Acknowledging that isn’t feasible now, the report sets a goal of reaching 100,000 people in the state each day, up from about 10,000 in the week ended April 25. That would include people with mild or stronger symptoms and anyone they have come into contact with. It would cost about $60 million a month to achieve.
The state has done a good job managing hospital capacity, the report said, with just more than half of intensive care beds filled by COVID-19 patients.
But the group cautioned against rushing back to work, which could lead to a second, more severe wave of infections. Baker recently extended his stay at home advisory to May 18.
The council’s report envisions a phased return to the workplace, beginning with the most essential jobs that are impossible or difficult to be done from home. These would include workers in health care and social services, retail, and transportation. A second phase could include construction, manufacturing, education, and government workers, who may find it difficult or impossible to work from home.
Last to return would be sectors where employees can easily work remotely, including information technology, financial services, and professional services.
Importantly, the report recommends that workers most at risk — those over age 60, or with health-compromising conditions — should remain home in the first wave.
The report also warns that young workers living in multigenerational households may need to take extra precautions if they return to the workplace, or consider alternative living arrangements, especially if they live in a hot spot. As much as 40 percent of the over-65 population could be living in a multigenerational household.
The report also called reopening schools and child care centers a “precondition” to parents returning to work, and that it may require older students wearing masks and the disinfecting of schools twice a day.
The report said that testing and tracing efforts should reach 70 percent of all contacts within two days. The state is at the forefront of tracing nationally, with 1,000 tracers already hired. But 5,000 to 10,000 tracers will be needed, according to the council.

What is being asked:
According to the passage on the reopening report, how many contact tracers will the state need?

Extracted records:
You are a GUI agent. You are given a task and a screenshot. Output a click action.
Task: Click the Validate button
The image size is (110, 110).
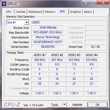click(x=77, y=105)
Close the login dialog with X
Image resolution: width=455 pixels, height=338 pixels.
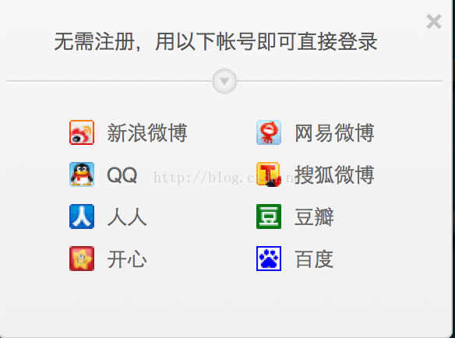pos(434,22)
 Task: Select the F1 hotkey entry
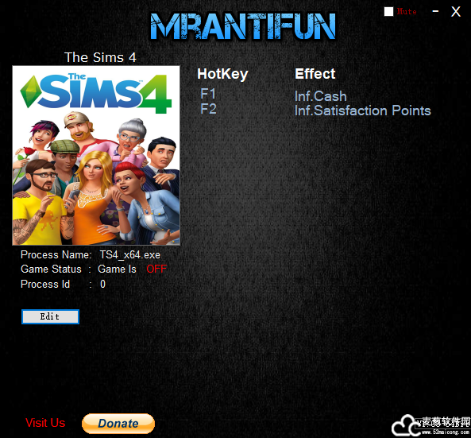[208, 94]
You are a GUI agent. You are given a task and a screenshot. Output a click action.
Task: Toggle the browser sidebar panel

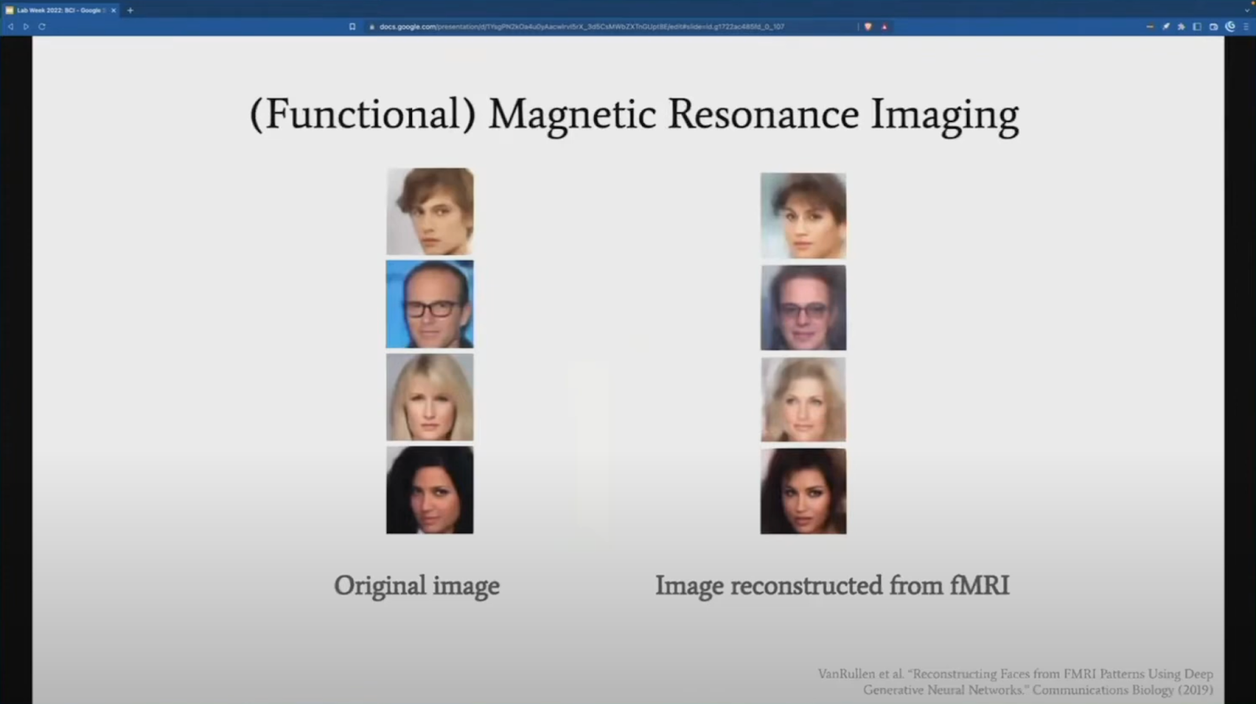[x=1197, y=27]
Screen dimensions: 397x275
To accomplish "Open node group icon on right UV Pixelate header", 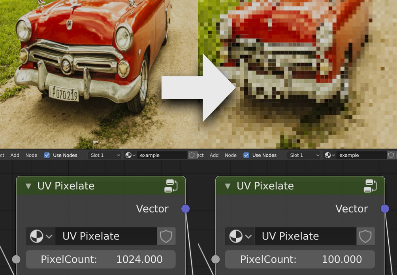I will [370, 186].
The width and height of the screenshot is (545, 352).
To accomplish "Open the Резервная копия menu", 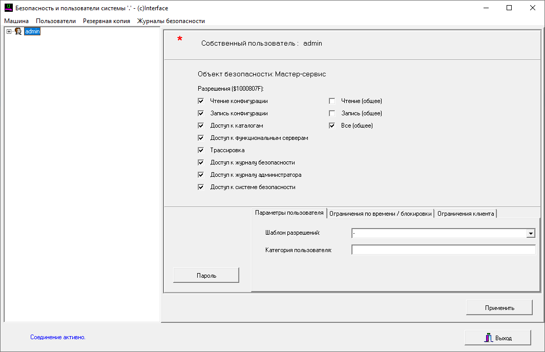I will pyautogui.click(x=106, y=21).
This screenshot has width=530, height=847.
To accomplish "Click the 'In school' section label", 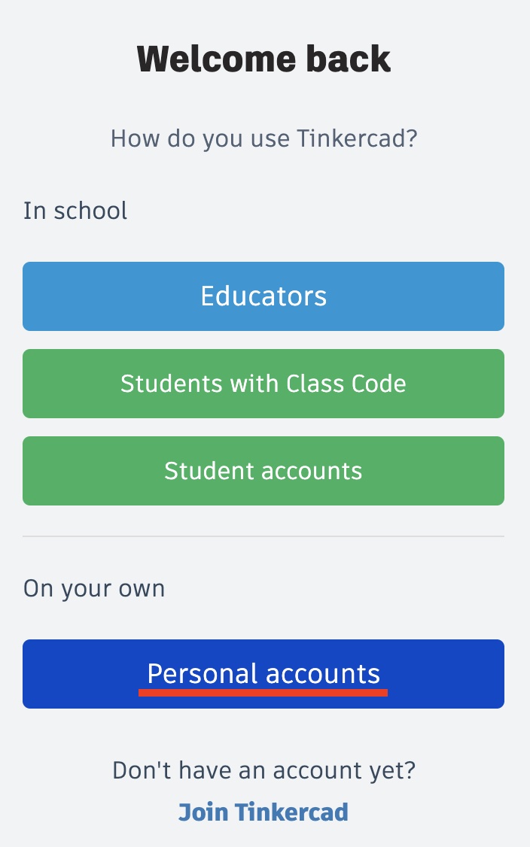I will click(75, 211).
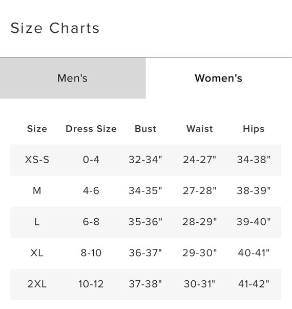
Task: Click the Bust column header
Action: tap(145, 129)
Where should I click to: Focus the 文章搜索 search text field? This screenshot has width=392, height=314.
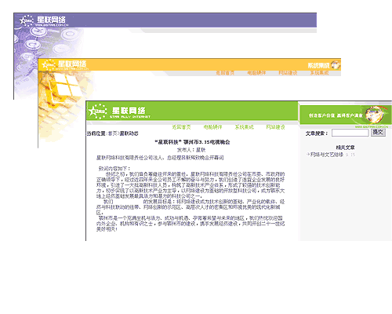[350, 133]
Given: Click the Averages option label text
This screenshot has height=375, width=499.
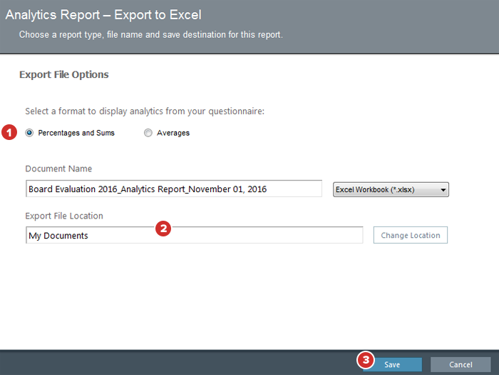Looking at the screenshot, I should coord(173,133).
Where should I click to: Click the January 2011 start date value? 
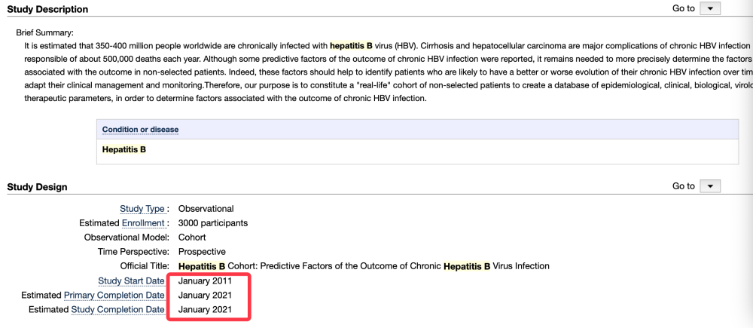(x=205, y=281)
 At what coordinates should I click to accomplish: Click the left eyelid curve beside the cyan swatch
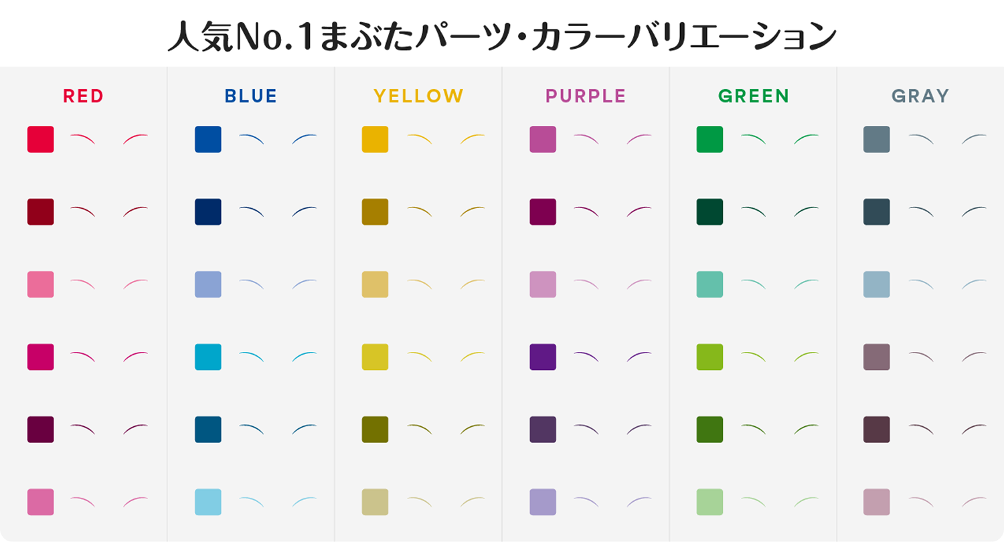251,356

Solution to this problem:
The state will need 5,000 to 10,000 tracers.